#### [WHAT THE TASK REQUIRES]
Copy out, unchanged, the entries below from the "The height and" line to the final line. Omit pictures.

#### [RECORDS TO USE]
════

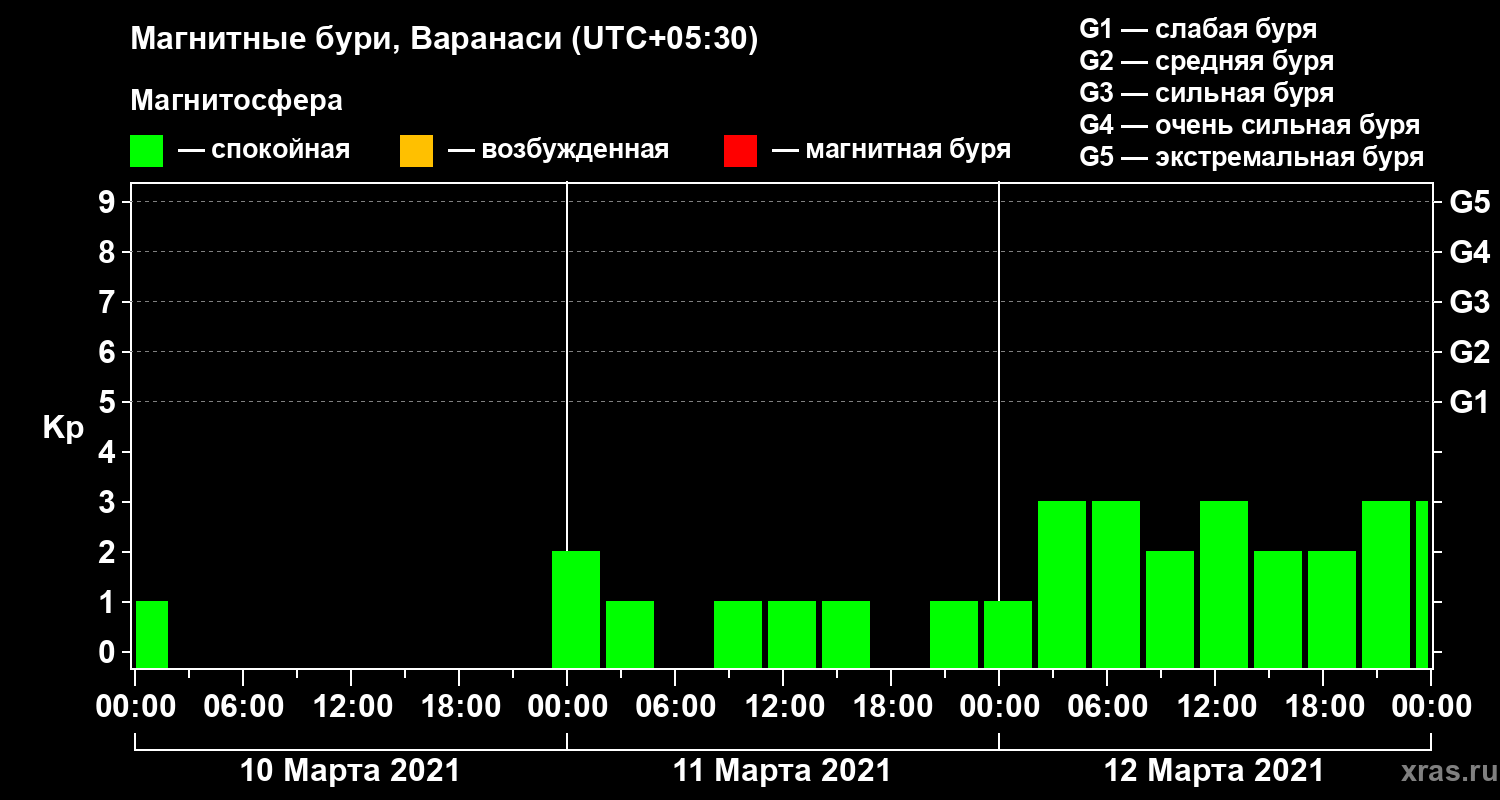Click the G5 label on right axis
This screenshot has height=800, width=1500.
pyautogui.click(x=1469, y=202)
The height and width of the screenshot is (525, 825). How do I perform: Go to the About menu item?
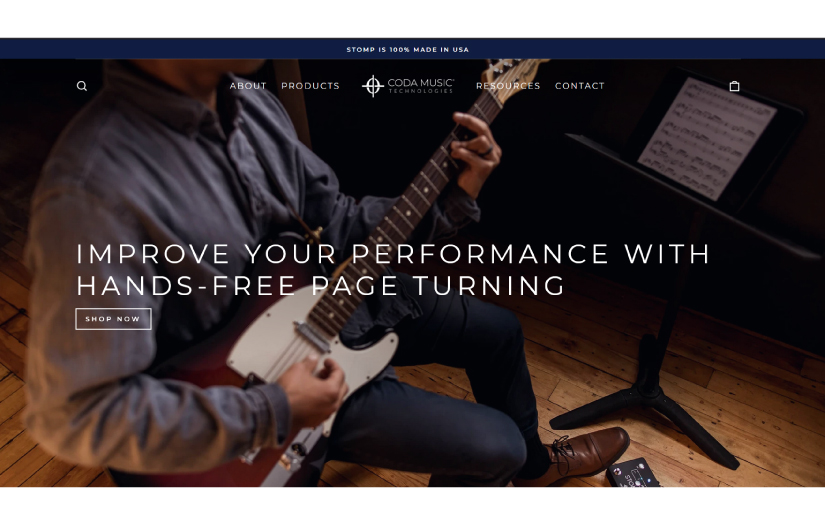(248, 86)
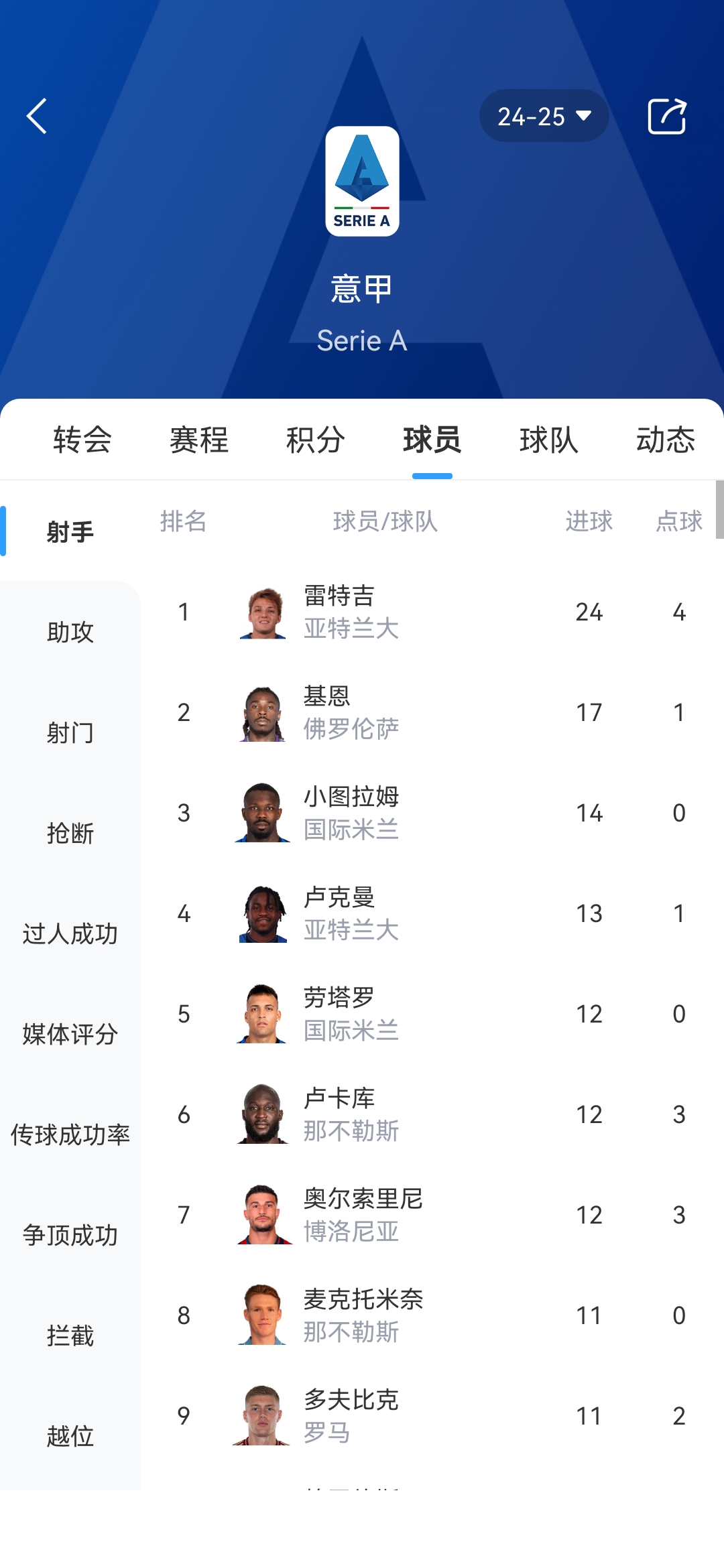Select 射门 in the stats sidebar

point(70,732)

════

#### [FINAL ANSWER]
The height and width of the screenshot is (525, 825). How do I perform: Go to the About menu item?
(248, 86)
Select 射门 in the stats sidebar

point(70,732)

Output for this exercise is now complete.